2.1. Parameter determination of freeze-thaw damage evaluation model

The indexes for evaluating freezing-thawing damage of cement concrete pavement include dynamic elastic modulus, mass change rate, water absorption rate, flexural strength, compressive strength and crimp-compression ratio [21-25], among them, the mass change rate is the ratio of the mass change value before and after freezing and thawing to the mass before freezing and thawing, from which model parameters for evaluating freezing-thawing damage of cement concrete pavement in seasonal frost regions are selected. According to the test of Sun ming et al [26-29], the binder is CEM I 42.5 N; the coarse aggregate is gravel and pebble with the nominal particle size is 5-20 mm, the apparent density is 2808 kg/m3; the fine aggregate is natural river sand with the nominal diameter is less than 4.75 mm. Water is a common life in Harbin, Heilongjiang Province, China. The concrete strength grade is C30; the concrete mix ratio is shown in Table 1. Analyze the concrete performance attenuation data obtained through the test, and compare the changes of the above six indexes under the condition of gradually increasing freeze-thaw cycles, as shown in Fig. 1 and Fig. 2.

Table 1. Mix proportion of concrete.

Code W/C Cement Mix proportion of concrete (kg/m3) Coarse aggregate Fine aggregate Water

NC 0.48 358.34 1096.75 598.42 183

In Fig. 1, with the increasing number of freeze-thaw cycles, the relative dynamic modulus of elasticity and relative compressive strength are reduced, and the loss of relative dynamic modulus of elasticity is more serious, reaching a loss rate of 40 % before 150 cycles. The reason is that the freeze-thaw action makes the pores of concrete larger, the compactness worse and the strength loss increased. After the pores of concrete are damaged, the cracks expand greatly, which makes the dynamic elastic modulus drop sharply. Because the compression failure of concrete belongs to the whole failure and the dynamic elastic the weakest plane controls modulus, the loss of dynamic elastic modulus will be more significant than the loss of compressive strength. The curve of bending tensile strength is observed. During the increase of freeze-thaw cycles, the bending tensile strength decreased sharply until it was completely lost. Compared with the curve of relative dynamic modulus of elasticity, when the decrease of relative dynamic modulus is less than 10 %, the flexural strength is reduced by 23 %, which shows that the flexural strength is very sensitive to freeze-thaw cycle. The compression ratio is basically the same before 100 times of freeze-thaw and increases gradually in the later stage of freeze-thaw, because the reduction of flexural strength of

concrete after multiple times of freeze-thaw is greater than the reduction of compressive strength, and the compression ratio will increase.

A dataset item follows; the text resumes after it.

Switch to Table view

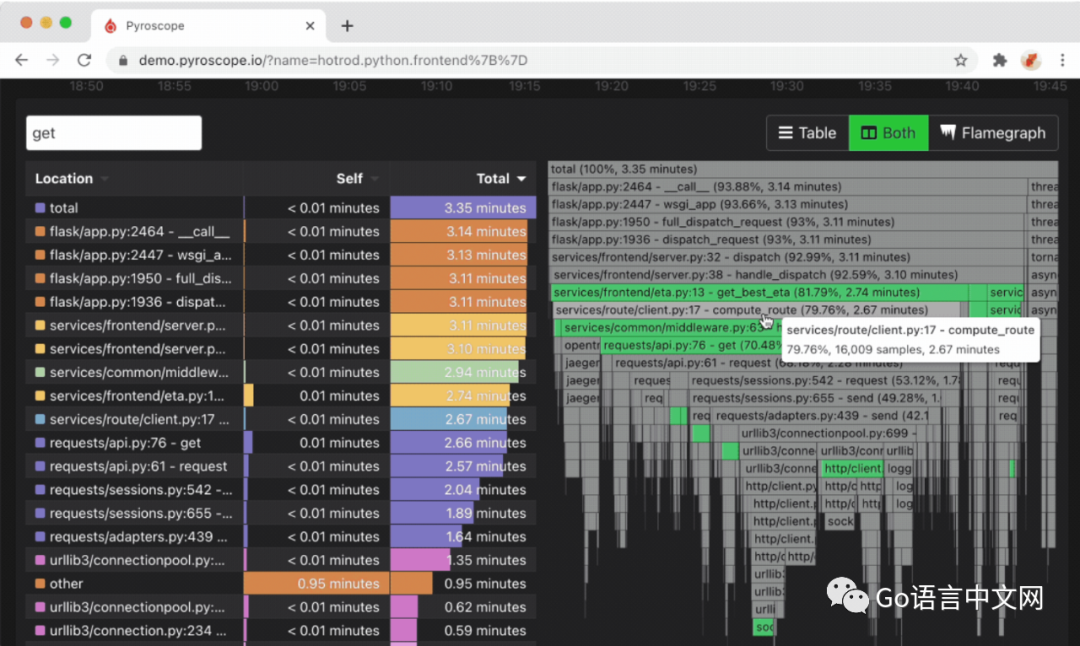pos(807,133)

In Fig. 2, the mass change rate does not change significantly before the number of freeze-thaw cycles reaches 125, and it tends to increase after more than 125 cycles. The reason is that in the early stage of freeze-thaw cycle, although the concrete test block absorbs water, the amount of surface debris peeling is less, and the mass will increase. In the later stage of freeze-thaw, the internal cohesion of concrete will decrease, and the mass of water absorbed is less than that of peeling debris. The rate of change in this mass has increased. The water absorption has no significant change in the freeze-thaw test of concrete, because the water absorption can help to reflect the degree of internal water saturation of concrete structure. After the number of freeze-thaw cycles reaches 100, the concrete does not appear serious peeling and fracture phenomenon, and the water absorption will reach a balance state.

Therefore, in the process of freeze-thaw cycle times increasing from 0 to 200, there is no significant difference between the two node values of mass change rate, water absorption rate and compression fold ratio. In the process of freeze-thaw cycle times increasing, the curve fluctuates up and down, the trend of change is uncertain, and the three indexes do not reflect the clear law affected by freeze-thaw cycle.

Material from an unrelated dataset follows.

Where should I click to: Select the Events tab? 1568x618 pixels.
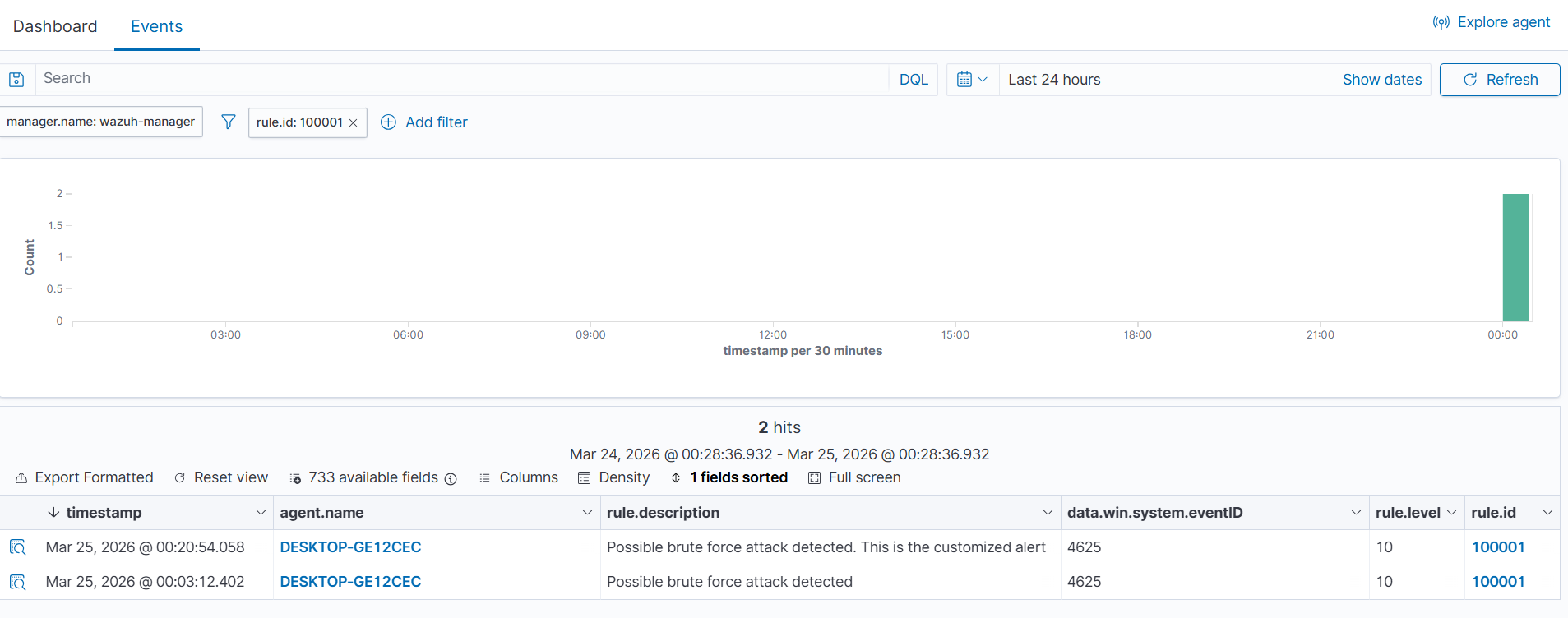(x=156, y=26)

Figure 1. Changes of relative value and compression ratio.

Figure 2. Change of mass change rate and water absorption rate.

Based on the above analysis, among the six indexes of freeze-thaw damage evaluation, the change level of mass change rate, water absorption rate, compression ratio and compressive strength affected by freeze-thaw cycle is relatively low, so the freeze-thaw damage cannot be accurately evaluated, while the dynamic elastic modulus and bending tensile strength are relatively affected by freeze-thaw cycle.

In order to select the most suitable freeze-thaw damage model parameters, the dynamic elastic modulus and flexural tensile strength were further compared. In order to avoid misleading the test results by a single concrete grade, under the freeze-thaw test conditions such as Sunming [26-29], take C40 concrete as an example, the dynamic modulus of elasticity and flexural strength are compared with each other in the case of increasing freeze-thaw cycles, as shown in Fig. 3.

Number of freeze

Figure 3. Comparison of dynamic modulus loss rate and flexural strength loss rate.

In Fig. 3, with the increase of freeze-thaw cycles, the loss rate of dynamic modulus of elasticity and the loss rate of flexural strength increase gradually. Before 150 freeze-thaw cycles, the loss rate of flexural strength is greater than the loss rate of dynamic modulus of elasticity. After 150 freeze-thaw cycles, the loss rate of dynamic modulus begins to lead, and the growth trend of the loss rate of flexural strength slows down gradually. The reason is that the increase of the number of freeze-thaw cycles makes the number of cracks in concrete accumulates and the width of cracks expand gradually. The dynamic modulus loss rate in the later stage of freeze-thaw has the most rapid growth trend, so the dynamic modulus loss rate curve shows a quadratic function trend. However, the internal cohesive force of concrete declines rapidly in the early stage of freeze-thaw, at this time, the loss rate of flexural tensile strength has the most significant growth trend. When the cohesive force drops to a certain extent, the loss rate of flexural tensile strength has a gradual growth trend.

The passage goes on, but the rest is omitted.